Figures from the Department for Work and Pensions revealed last week how 100,000 households in the UK earn more than £23,500 a year ($31,000 US) on benefits, which is above the country's minimum wage.
Employment Minister Chris Grayling said that the figures indicated a desperate need for reform.
“When thousands of people are earning more on benefits than hard working families struggling to get by, there must be something wrong, and I’m shocked that this was allowed to happen," he said in a statement.
The last 11 years of the Labour government have seen exponential investment in the country's benefit system.
This year, at least 12 million working-age households are on benefits, at a cost to the taxpayer of around £85 billion per year.
As part of a sweeping mandate to cut Britain's record deficit, the Conservative-Liberal coalition is taking aim at Britain's benefit culture.
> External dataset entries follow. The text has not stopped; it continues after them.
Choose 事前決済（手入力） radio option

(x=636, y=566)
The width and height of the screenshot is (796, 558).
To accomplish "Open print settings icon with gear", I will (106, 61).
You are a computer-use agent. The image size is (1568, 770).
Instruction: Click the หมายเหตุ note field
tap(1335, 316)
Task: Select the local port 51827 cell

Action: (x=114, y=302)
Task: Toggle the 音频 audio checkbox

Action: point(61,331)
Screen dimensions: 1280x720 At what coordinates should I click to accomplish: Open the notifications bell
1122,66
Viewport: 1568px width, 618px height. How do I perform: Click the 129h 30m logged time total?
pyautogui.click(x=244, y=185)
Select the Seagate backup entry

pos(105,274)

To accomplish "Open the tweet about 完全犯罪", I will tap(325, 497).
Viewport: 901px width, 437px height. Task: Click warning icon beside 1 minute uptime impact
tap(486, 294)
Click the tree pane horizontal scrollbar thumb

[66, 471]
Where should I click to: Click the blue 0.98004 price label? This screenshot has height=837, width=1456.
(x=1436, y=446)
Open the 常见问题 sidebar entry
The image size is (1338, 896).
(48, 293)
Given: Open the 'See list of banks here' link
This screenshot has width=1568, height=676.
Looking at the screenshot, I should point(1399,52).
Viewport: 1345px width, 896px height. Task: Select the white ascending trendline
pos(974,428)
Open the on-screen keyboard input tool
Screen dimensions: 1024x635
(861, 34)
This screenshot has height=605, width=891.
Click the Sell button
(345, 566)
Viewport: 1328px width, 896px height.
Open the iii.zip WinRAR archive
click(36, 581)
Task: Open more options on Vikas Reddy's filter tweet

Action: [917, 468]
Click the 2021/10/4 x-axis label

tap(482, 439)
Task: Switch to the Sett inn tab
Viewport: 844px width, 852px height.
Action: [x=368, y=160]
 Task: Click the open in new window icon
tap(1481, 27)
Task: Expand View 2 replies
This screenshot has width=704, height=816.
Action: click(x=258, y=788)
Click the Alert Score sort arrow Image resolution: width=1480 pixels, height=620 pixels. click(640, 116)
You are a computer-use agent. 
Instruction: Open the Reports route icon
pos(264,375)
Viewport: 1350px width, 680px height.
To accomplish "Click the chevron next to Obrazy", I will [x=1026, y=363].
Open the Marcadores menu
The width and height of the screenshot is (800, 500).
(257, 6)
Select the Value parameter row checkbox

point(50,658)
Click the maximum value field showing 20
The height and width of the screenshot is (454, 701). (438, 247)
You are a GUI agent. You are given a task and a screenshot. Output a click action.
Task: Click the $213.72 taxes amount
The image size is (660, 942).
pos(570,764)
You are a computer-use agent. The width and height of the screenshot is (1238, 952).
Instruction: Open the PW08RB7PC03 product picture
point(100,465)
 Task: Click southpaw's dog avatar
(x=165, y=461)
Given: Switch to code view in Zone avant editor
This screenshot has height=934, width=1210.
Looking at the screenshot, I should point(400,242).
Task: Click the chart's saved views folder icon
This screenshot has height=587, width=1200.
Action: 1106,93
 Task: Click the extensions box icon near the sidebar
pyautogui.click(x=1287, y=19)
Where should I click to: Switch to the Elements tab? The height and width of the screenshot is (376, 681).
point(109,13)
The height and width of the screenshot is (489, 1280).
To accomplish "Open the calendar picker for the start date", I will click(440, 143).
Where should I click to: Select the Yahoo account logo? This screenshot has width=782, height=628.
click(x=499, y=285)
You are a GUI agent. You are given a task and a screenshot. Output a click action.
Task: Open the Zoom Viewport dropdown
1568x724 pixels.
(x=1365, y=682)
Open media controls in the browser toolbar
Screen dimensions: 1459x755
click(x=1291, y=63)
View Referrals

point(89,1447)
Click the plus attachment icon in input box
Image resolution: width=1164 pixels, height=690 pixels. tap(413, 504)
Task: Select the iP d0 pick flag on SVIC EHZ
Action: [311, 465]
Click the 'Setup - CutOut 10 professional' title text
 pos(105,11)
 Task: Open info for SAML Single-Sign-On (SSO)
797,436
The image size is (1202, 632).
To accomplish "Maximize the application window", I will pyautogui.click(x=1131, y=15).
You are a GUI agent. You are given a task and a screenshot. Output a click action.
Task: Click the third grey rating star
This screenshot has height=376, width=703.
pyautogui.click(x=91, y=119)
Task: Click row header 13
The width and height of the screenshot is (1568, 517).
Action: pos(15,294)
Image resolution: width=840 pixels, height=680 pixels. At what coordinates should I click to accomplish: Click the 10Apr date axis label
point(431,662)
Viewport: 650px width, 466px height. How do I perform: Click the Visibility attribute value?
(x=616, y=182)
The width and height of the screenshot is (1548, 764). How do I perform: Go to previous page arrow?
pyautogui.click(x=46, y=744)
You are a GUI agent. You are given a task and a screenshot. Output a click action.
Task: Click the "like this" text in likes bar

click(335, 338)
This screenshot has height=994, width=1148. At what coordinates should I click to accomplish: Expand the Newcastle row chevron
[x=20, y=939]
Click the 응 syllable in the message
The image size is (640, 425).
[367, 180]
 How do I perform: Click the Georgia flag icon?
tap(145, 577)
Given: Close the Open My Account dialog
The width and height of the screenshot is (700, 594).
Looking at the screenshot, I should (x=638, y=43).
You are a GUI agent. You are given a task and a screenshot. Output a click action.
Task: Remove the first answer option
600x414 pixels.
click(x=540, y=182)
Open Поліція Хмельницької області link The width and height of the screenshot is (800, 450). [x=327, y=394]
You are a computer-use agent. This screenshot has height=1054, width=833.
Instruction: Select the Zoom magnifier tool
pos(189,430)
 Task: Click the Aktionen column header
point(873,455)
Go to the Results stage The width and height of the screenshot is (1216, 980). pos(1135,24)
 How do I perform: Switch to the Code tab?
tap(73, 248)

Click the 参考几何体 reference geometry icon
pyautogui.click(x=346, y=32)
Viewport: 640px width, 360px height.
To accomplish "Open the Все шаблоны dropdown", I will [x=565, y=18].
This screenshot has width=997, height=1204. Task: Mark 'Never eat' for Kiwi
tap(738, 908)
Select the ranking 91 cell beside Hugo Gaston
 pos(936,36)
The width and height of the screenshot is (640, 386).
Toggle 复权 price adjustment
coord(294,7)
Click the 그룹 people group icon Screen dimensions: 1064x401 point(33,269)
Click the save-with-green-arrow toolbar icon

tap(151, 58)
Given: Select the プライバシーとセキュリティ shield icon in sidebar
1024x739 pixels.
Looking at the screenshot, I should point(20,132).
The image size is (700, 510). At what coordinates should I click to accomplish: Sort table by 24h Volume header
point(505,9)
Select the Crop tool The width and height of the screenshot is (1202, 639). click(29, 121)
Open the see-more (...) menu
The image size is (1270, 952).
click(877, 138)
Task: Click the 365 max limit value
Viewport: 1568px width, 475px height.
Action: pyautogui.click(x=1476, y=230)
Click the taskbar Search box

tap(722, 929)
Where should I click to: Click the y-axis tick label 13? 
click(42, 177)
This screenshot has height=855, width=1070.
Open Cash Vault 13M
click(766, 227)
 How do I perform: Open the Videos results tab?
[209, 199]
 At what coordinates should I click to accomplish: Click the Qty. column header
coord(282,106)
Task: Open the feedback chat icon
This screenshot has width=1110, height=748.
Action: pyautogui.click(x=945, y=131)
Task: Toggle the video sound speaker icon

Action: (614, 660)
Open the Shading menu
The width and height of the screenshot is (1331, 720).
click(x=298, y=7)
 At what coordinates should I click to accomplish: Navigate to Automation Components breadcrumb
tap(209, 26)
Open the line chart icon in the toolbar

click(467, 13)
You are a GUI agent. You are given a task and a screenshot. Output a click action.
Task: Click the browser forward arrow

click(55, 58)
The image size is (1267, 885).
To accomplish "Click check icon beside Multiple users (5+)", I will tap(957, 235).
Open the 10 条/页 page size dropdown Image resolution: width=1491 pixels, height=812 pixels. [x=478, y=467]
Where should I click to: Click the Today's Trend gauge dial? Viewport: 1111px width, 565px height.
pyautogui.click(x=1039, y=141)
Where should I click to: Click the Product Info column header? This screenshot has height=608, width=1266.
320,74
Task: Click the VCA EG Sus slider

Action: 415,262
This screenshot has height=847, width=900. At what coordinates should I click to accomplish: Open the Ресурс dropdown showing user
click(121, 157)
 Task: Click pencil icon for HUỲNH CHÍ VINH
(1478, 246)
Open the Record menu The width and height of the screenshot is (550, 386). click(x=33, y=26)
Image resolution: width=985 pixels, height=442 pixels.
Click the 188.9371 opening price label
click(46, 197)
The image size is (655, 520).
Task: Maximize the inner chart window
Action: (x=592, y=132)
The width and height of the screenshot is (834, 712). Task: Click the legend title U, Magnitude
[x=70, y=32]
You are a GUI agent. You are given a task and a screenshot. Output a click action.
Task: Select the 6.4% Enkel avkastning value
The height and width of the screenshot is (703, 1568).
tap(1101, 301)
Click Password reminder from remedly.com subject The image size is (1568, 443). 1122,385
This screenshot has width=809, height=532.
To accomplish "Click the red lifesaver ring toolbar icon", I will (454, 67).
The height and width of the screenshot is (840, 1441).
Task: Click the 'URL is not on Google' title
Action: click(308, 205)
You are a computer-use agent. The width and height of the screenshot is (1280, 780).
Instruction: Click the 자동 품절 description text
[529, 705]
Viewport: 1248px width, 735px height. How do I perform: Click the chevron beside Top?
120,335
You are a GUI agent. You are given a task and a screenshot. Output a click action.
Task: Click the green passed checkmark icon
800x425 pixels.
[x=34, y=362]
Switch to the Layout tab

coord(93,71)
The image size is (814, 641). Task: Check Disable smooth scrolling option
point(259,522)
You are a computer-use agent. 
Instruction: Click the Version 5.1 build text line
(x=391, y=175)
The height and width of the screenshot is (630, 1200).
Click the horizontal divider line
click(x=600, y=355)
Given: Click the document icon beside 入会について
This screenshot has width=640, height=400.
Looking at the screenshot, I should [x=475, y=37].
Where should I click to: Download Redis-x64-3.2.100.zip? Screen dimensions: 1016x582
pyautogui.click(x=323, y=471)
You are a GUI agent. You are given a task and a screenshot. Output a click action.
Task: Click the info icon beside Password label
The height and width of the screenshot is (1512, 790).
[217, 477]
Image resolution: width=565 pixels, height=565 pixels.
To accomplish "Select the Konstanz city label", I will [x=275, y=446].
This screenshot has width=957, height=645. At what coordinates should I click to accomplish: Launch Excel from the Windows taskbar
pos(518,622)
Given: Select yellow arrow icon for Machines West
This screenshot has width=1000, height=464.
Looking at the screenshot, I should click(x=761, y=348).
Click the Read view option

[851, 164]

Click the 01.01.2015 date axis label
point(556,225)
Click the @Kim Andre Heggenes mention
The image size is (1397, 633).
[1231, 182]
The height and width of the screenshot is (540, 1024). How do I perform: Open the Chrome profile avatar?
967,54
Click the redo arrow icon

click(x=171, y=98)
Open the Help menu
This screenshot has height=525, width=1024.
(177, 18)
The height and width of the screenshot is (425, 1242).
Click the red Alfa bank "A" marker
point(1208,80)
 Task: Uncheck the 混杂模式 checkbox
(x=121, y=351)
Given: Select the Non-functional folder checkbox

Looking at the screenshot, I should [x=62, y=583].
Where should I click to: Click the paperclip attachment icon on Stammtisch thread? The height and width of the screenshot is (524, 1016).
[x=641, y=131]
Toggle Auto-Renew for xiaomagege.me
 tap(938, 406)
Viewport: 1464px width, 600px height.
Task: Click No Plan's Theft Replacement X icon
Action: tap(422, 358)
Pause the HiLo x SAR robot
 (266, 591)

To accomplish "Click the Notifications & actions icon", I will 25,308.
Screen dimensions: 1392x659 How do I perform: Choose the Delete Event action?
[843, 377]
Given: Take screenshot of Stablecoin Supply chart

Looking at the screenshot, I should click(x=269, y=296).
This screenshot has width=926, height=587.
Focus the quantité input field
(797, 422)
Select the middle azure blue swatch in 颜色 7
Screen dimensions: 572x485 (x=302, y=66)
Last week, the Work and Pensions Secretary Iain Duncan Smith revealed a consultation paper titled 21st Century Welfare, which gave a list of options for simplifying the benefits system.
One in six children in the UK grows up in a household where there are no working adults, Duncan Smith said, adding that the current welfare system has "institutionalised" idleness.
Aside from possible cuts to the availability of benefits, the government is also taking aim at benefit fraud and errors in the welfare system – two problems which taken together cost the taxpayer over £5 billion a year.
In a column for the Sunday Times, Prime Minister David Cameron said that benefit fraud was an area of "ingrained waste", which urgently needed to be tackled.
"Many see it as a fact of British life that we have no hope of defeating," he wrote. "I passionately disagree.
"Simply shrugging our shoulders at benefit fraud is a luxury we can no longer afford."